As relayed to NAC by a crayon-stained Stewart the Wonder Spokespuppy, 4th District councilman Larry Kochert has released a detailed sat of demands and threatened that if his conditions are not met, he’ll vote with the Siamese Councilmen against Scribner Place because “Dick and I wouldn’t be going there, anyway, so what’s the use – I mean, really, do you expect retired folks like us not to use the drive-through window?”
Among the councilman’s demands are these:
Caesar’s Foundation officials must bring two pounds of M & M’s (red ones removed, of course) purchased at gambler expense from Wal-Mart and a fresh urn of decaffeinated McDonald’s coffee to the next council meeting, and bow politely each time he asks for a refill.

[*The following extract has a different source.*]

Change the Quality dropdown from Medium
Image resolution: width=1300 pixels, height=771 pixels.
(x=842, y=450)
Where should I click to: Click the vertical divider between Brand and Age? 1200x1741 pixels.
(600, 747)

Mayor Garner must wear a leather clown suit and sing “YMCA” in Kochert’s back yard next time the councilmen grills out with friends.
The County Council must annually pay exactly $137,500.01 as its share in Scribner Place by filling 275,000 penny rolls and stuffing them into the redevelopment commission’s night collection box after hours, with the final mint-edition penny to be hand-delivered to Kochert by the County Council president, who must wear a clown suit (see above).

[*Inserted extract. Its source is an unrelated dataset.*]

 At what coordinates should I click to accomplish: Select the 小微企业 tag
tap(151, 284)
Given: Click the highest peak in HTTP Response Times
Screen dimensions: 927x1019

The YMCA must provide a Webster’s Dictionary so the councilman can look up what Mike Ricke meant by the word “shenanigans,” which sounds like it might be Irish or some other foreign language.
The voting public must promise not make the obvious electoral connection between the long, dull years of Kochert’s council service and the current depressed condition of the city.
The voting public also must promise not make the obvious electoral connection between the long, dull years of Kochert’s sewer board service and prospective enhanced rates to dispose of their effluent.
If the Gang of Four’s self-fulfilling prophecies come to pass and downtown revitalization is stalled, Kochert is awarded exclusive world distribution rights to the phrase, “I toldya so,” ahead of both Dan Coffey and Steve Price, because "I've been there longer than they have."
NA Confidential must pay all cleaning bills associated with stains caused by Kochert’s loyal guard puppy wetting the carpet, because it’s “the blogs’ fault, I tellya - he never useta to that.”